County Executive’s Corner: The State of the County

By Rockland County Executive Ed Day

I had the privilege last week of delivering my fourth State of the County Address.

It was a pleasure to recount the promises I made and the promises I kept to you, the people who elected me.

We have accomplished much, but, as I told the Legislature, we still have a ways to go.

You will remember that I came into office, this county was just about underwater financially.

The deficit I inherited was a staggering $138 million.

The county was only $42,000 away from insolvency.

We could barely make payroll, we were under the threat of state takeover and our bonds were rated as junk.

What a difference three years makes.

Today Rockland County is healthy, energized and invigorated. We are ready and eager to meet the coming year and thereafter.

Here’s how we did it:

We have focused on cutting spending, reorganizing our government and keeping our hands out of the taxpayers’ wallet – all promises I made and promises I kept.

We have been working for three years to transform this county from near bankruptcy with an unsustainable tax-and-spend cycle to what it is today.

We have cut spending 9 percent during the last three years. That’s $67 million of your money. For comparison, the 2017 budget is numerically comparable to our 2008 budget.

And, amazingly, our deficit now stands at a projected $10 million – a 90 percent reduction from when I took office. We are paying down our $96 million deficit finance bond without raising taxes.

By making tough, disciplined decisions about spending we have been able to pay that bill within the structure of our annual operating budget, and avoided imposing a ten year surcharge of an equivalent to a 12 percent tax increase.

If the Legislature approves the sale of the Sain Building to the buyer who has been waiting patiently to pay $4.51 million, we can use that money to reduce our deficit by another 40 percent.

This year we stayed within a stringent state property tax cap of 1.17 percent this year – miraculous when you consider that state mandates, including Medicaid, make up almost all of our budget.

We have reorganized our county government for maximum efficiency — abolishing jobs that are no longer relevant and creating new ones that are. Along the way we have reduced the size of our county government 22 percent.

Imagine that – government getting smaller. And more efficient.

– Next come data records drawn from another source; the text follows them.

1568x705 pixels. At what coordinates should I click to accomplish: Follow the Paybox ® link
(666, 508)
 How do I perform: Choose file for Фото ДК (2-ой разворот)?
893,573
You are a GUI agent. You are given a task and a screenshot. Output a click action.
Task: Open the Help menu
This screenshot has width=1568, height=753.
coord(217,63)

Residents of Rockland County still enjoyed top-rate services, even as we, like all counties in the state, transition from being a direct provider of many services to more of an overseer – contracting with agencies and facilities that can do the work more efficiently and for less money.

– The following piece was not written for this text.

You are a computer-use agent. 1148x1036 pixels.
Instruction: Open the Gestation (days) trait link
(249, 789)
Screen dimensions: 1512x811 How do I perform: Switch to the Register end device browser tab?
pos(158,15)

We are doing all of this as we right our financial ship.

We are on the right path financially. This past year we came within 8/10ths of one percent of being off the state most fiscally stressed list.

My goal for this year is to get off this list entirely.

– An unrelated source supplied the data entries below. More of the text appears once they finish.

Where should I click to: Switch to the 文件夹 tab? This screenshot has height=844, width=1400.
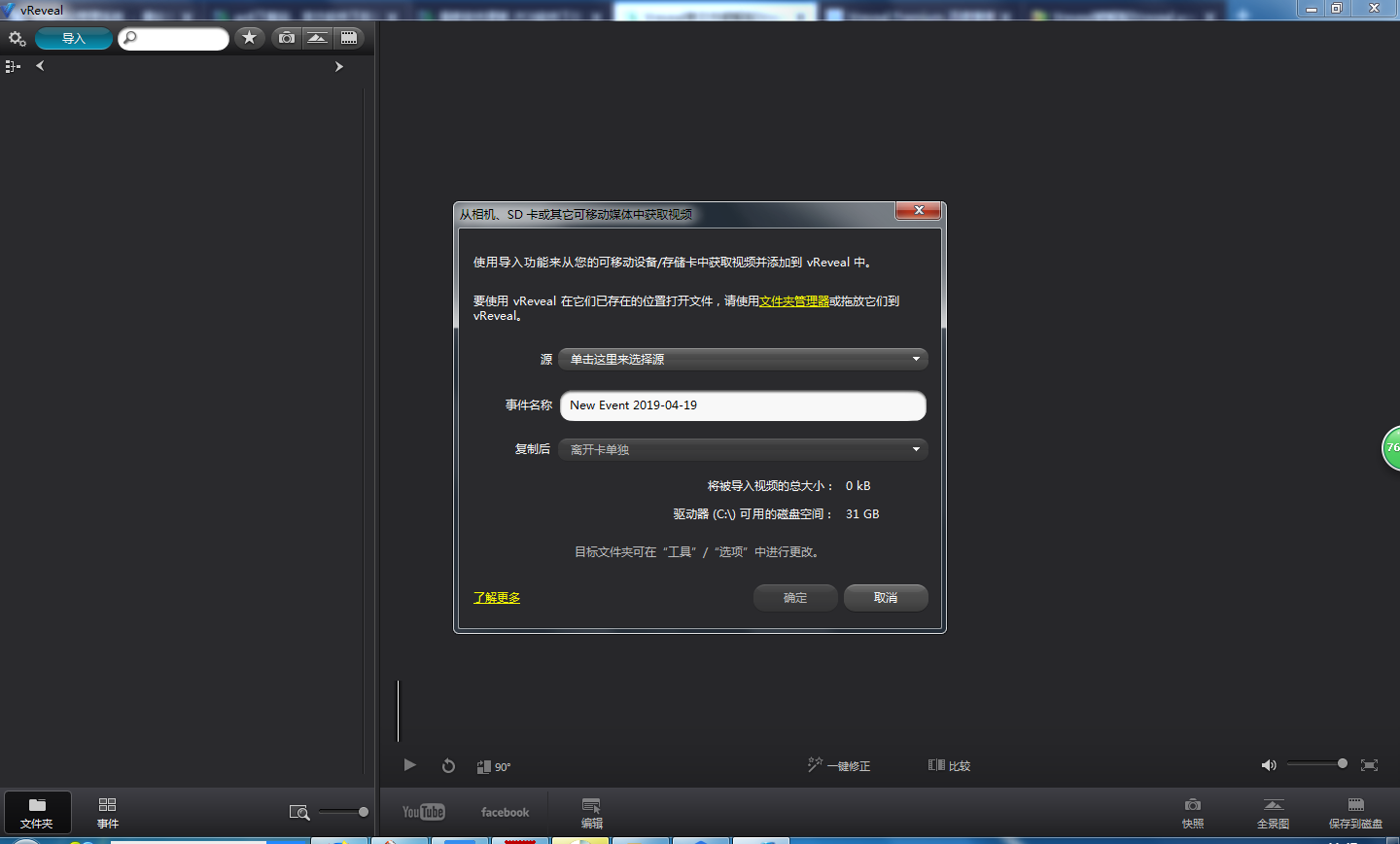[37, 812]
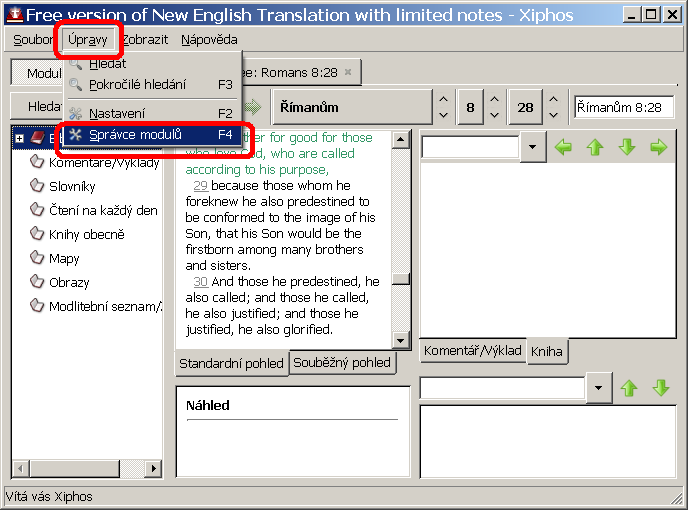Click green up arrow beside bottom combo box
The width and height of the screenshot is (688, 510).
pyautogui.click(x=629, y=387)
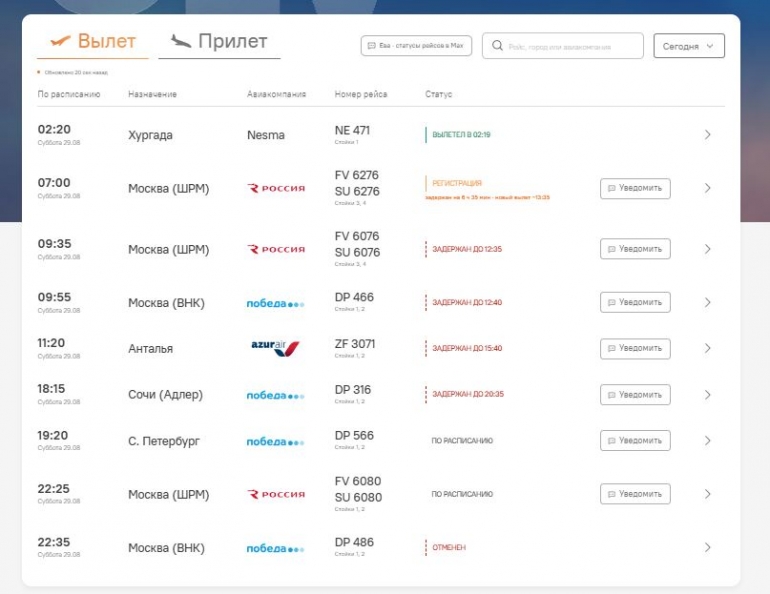Expand details for Хургада flight NE 471
The height and width of the screenshot is (594, 770).
coord(707,135)
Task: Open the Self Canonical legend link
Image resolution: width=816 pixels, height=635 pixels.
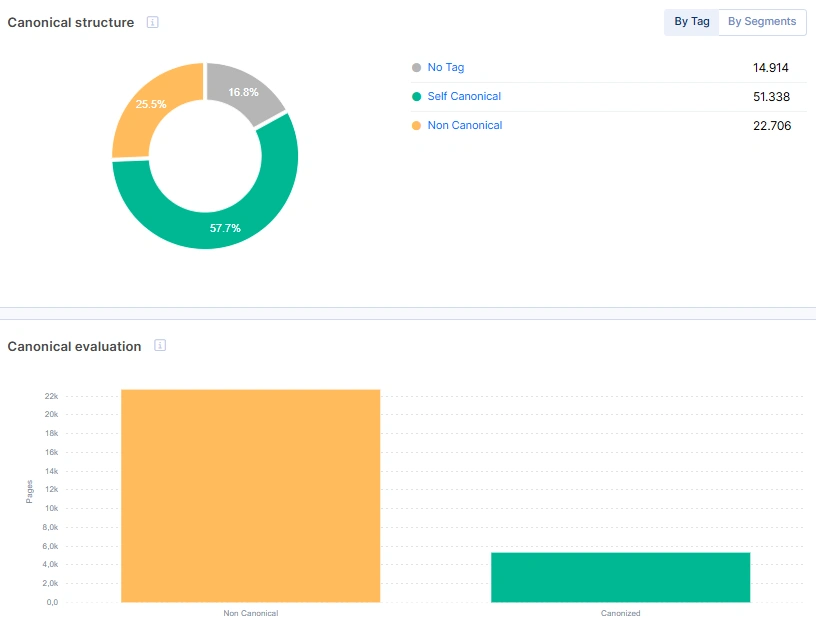Action: (464, 97)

We will do that by watching every dime that we spend.

Rockland County is still in deficit – a much smaller deficit than we started with. But a deficit nonetheless.

In other words, our checking account is still overdrawn.

We cannot and will not keep writing checks on an overdrawn account.

That is why we will continue to watch every dime that goes in and out of our county treasury.

We will continue to fight vehemently against the urge to overestimate sales tax revenue projections or relying on non-existent revenue – to make the books look balanced.

Those tactics are precisely how we ran up a $138 million deficit.

That cannot happen again. Not on my watch. And I ask our legislators join me in that endeavor.

Let’s work together to hire an Inspector General to make sure that every cent of taxpayer’s money is spent appropriately.

Let’s finally sell the Sain Building.

And let’s work together to settle our contracts and to safeguard our finances.

The future of Rockland depends on it.